Ilustrasi |
"Jalan tersebut bisa memotong jantung ekosistem. Indonesia sudah sangat banyak kehilangan hutan dan ini bisa seperti tsunami kerusakan hutan," kata William Laurance, peneliti keanekaragaman hayati Asia Pasifik dari The Association for Tropical Biology and Conservation (ATBC) di Banda Aceh, Kamis (21/3/2013).
Mantan Presiden ATBC itu, bersama para peneliti dan spesialis keanekaragaman hayati dari negara-negara Asia Pasifik sedang menggelar konferensi di Banda Aceh, sejak 18 Maret 2013.
Menurutnya, bahaya yang ditimbulkan dari pembangunan jalan Gadia Galaska bukan saja kerusakan hutan permanen, namun mengancam ekosistem, keselamatan satwa-satwa, dan keanekaragaman hayati. Ini dinilai bisa menimbulkan bencana bagi kehidupan masyarakat.
Pembangunan jalan Gadia Galaska sudah direncanakan sejak 1988. Ada delapan jalan yang akan dibangun menembus lintas tengah yang menghubungkan pedalaman atau pegunungan Aceh dengan pesisir timur (Selat Malaka)-pesisir barat (Lautan Hindia).
Wahana Lingkungan Hidup (Walhi) sempat menentang dengan menggungat program yang diistilahkan dengan jalan laba-laba tersebut. Terakhir Mahkamah Agung (MA) menolak pengajuan Peninjauan Kembali program itu, sehingga memungkinkan jalan-jalan itu akan segera dibangun.
William mengatakan, pembangunan jalan yang membelah hutan akan selalu berdampak buruk. Jalan itu dinilai akan berpotensi terbukanya jalan-jalan baru lagi yang bisa membuka peluang pembalakan liar dan pembukaan pemukiman baru.
Hal ini bisa saja akan menimbulkan beragam bencana di kemudian hari.
"Sekarang ini tekanan yang sangat besar terjadi pada hutan di Sumatera bagian tengah seperti Jambi dan Riau, selanjutnya bisa saja pindah ke Aceh," kata William yang juga periset Universitas James Cook (JCU) di Cairns Australia.
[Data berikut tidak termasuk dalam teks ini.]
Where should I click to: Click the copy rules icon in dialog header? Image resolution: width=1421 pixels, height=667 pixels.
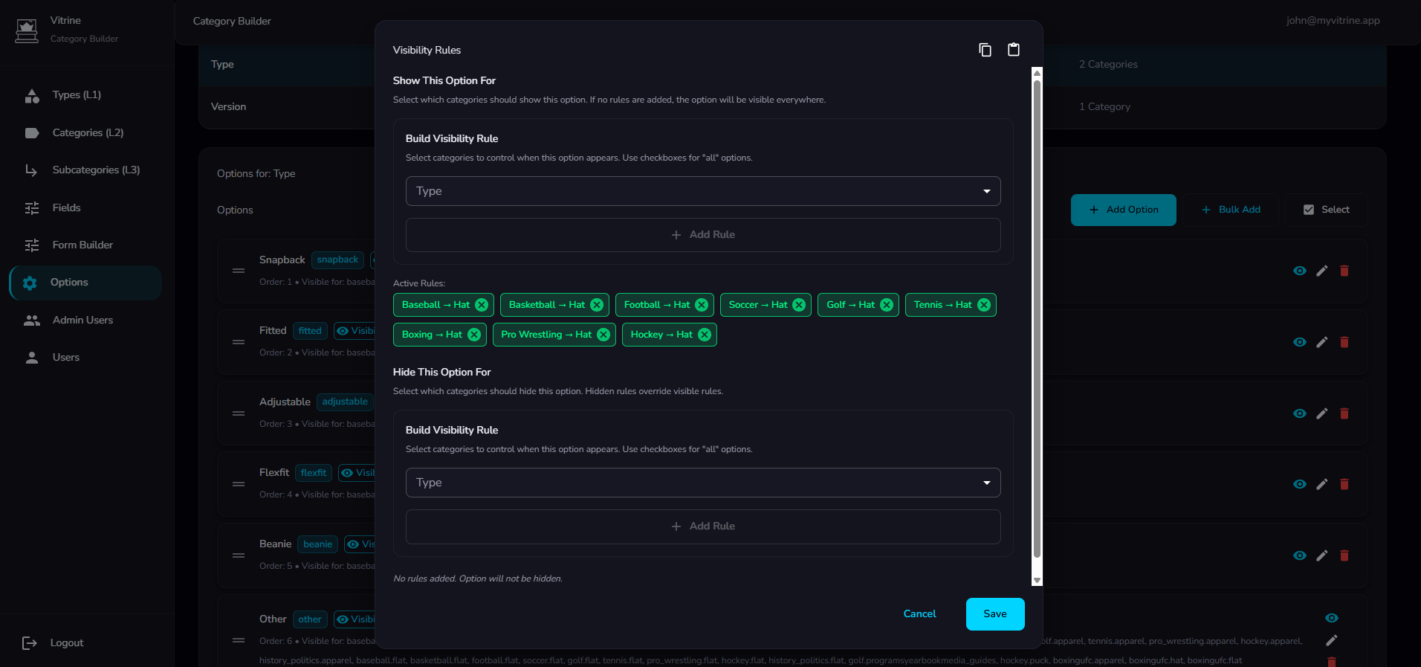pyautogui.click(x=985, y=50)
William mengaku masih melakukan penelitian di Aceh terkait ekosistem hutan yang bisa terancam dengan pembangunan jalan Gadia Galaska. Hasil penelitian nantinya akan dituangkan dalam jurnal, kemudian ringkasan dari jurnal itu akan ikut diberikan kepada Pemerintah Aceh sebagai bahan pertimbangan untuk berhati-hati dalam pembangunan jalan yang membelah hutan.
Dia tidak bisa menampik pembangunan jalan itu untuk meningkatkan kesejahteraan masyarakat, namun dampak kerugian yang ditimbulkan bisa lebih banyak dari keuntungan. "Sekarang pengambil kebijakan sangat jarang memperhatikan dampak kerugian yang ditimbulkan dari suatu pembangunan," ujarnya.
Sementara itu, Sekretaris ATBC, Tony J Lynam, mengatakan, tujuan konferensi ATBC digelar di Aceh adalah untuk merumuskan suatu acuan pembangunan dengan memperhatikan keselamatan ekosistem dan keanekaragaman hayati yang bisa direalisasikan oleh pemerintah di sejumlah negara. "Kami akan coba mengeluarkan rekomendasi dari konferensi ini," katanya.
Ketua Sekretariat Aceh Green, Muhammad Yakob Ishadami, mengatakan, selama ini, pemikiran antara pengambil kebijakan dengan ilmuwan dan aktivis lingkungan masih sering bertentangan dalam pembangunan, khususnya pada program pembangunan jalan di area hutan.
Di satu sisi, jalan itu perlu dibangun untuk membuka keterisolisasian warga pedalaman. Pada sisi lain pembangunan ini dinilai merusak lingkungan. "Ini yang belum ketemu sampai saat ini," ujarnya.